* [Page extract]
Then, I decided that I wanted the save dialog to default to saving to Windows' My Documents folder. And that was hours and hours of agony. The nw.js API is pretty small, so I went through all the documentation with a fine-tooth comb, looking for how to do it, and I couldn't find anything. I then thought that maybe that API was in node.js, so I went through all the node.js documentation to find out how to do it--nothing. Then I thought there might be an NPM package to do it. After much searching, I turned up nothing. I think most people use node.js for server stuff, so they never need to store stuff in a user's Documents folder.

After hours of this, I took a peek at Electron, and it was right there. Electron has an extensive platform integration API for not only getting at the documents folder, but also for crazy MacOS dock stuff, etc. Electron is used by bigger companies that ship more complicated applications, so they care deeply at all the subtle platform integration issues needed for a polished app. As a result, Electron has a much deeper and much more extensive platform integration API than nw.js. Of course, the Electron programming model is more complicated than nw.js, so it seems like it will require a lot more code to be written to get things going. And there's a lot more documentation, so I don't think it's possible to read it all, like I could with nw.js. And I'm concerned there might be annoying configuration issues. But it looks like I'll have to move to using Electron.

So if you need extensive platform integration APIs, use Electron, despite the fact that it's more complicated. If you're making something more self-contained, like, say, a game, then nw.js is probably fine though, and you'll save time because it's so easy to set-up.

Update (2017-6-7): Apparently, there's another difference in philosophy between nw.js and Electron too. nw.js tries to create a programming environment that imitates a normal web environment as much as possible. Platform integration is implemented as minor embellishments on existing web APIs with reasonable defaults chosen. With Electron, using normal web APIs will work, but not well. Lots of platform integration features are available, but the programmer has to explicitly write separate Electron code to take advantage of those features, and the API isn't that nice (due to Electron's multi-process architecture and lots and lots of optional parameters). For example, to open a file dialog in nw.js, you can simply reuse the existing html5 file dialog APIs, and the return results are augmented with some extra path information that you can use to open files. To open a file dialog in Electron, you can't reuse your existing html5 file dialog code because Electron's implementation is missing a couple of features, so instead you have to make use of Electron's file dialog APIs. Electron's file dialog APIs are fine, but a little messy to set-up, and by default they aren't modal, so you have to jump through some hoops to get normal file dialog behavior.

* [Dataset records]
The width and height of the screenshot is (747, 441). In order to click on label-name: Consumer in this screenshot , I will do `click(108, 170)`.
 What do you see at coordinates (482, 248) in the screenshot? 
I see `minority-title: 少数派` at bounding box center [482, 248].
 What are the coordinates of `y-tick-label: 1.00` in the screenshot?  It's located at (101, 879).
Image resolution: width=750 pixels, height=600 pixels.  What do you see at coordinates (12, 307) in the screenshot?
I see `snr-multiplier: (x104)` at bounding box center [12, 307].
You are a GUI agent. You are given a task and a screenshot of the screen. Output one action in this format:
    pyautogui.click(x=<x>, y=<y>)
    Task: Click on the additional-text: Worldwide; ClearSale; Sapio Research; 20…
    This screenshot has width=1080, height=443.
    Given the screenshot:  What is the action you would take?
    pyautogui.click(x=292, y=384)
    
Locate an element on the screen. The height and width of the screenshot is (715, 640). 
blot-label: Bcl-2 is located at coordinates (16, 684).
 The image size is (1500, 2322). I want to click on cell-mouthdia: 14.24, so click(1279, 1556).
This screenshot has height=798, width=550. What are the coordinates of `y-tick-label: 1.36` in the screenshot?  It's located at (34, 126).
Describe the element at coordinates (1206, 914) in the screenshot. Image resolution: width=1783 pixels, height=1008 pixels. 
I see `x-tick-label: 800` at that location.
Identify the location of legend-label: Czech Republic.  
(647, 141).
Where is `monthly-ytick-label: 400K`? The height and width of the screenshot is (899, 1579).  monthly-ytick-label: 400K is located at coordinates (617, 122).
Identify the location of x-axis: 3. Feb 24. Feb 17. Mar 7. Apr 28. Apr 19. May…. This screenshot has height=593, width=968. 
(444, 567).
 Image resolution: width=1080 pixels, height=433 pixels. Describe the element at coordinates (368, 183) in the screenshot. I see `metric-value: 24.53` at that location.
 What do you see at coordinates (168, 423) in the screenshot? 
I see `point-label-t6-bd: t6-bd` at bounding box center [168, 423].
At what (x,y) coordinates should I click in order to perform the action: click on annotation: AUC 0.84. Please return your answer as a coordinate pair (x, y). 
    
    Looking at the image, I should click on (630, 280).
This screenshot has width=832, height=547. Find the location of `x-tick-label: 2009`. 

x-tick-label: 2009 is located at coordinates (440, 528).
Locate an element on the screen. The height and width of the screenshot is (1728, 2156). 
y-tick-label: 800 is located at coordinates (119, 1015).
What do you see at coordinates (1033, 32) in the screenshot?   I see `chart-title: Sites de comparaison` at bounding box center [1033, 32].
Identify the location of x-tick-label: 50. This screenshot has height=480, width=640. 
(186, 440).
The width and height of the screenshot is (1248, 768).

* [Exercise details] Reproduce everything in the nw.js and Electron comparison above from "After hours of" down to "to using Electron.".

* [Your solution]
After hours of this, I took a peek at Electron, and it was right there. Electron has an extensive platform integration API for not only getting at the documents folder, but also for crazy MacOS dock stuff, etc. Electron is used by bigger companies that ship more complicated applications, so they care deeply at all the subtle platform integration issues needed for a polished app. As a result, Electron has a much deeper and much more extensive platform integration API than nw.js. Of course, the Electron programming model is more complicated than nw.js, so it seems like it will require a lot more code to be written to get things going. And there's a lot more documentation, so I don't think it's possible to read it all, like I could with nw.js. And I'm concerned there might be annoying configuration issues. But it looks like I'll have to move to using Electron.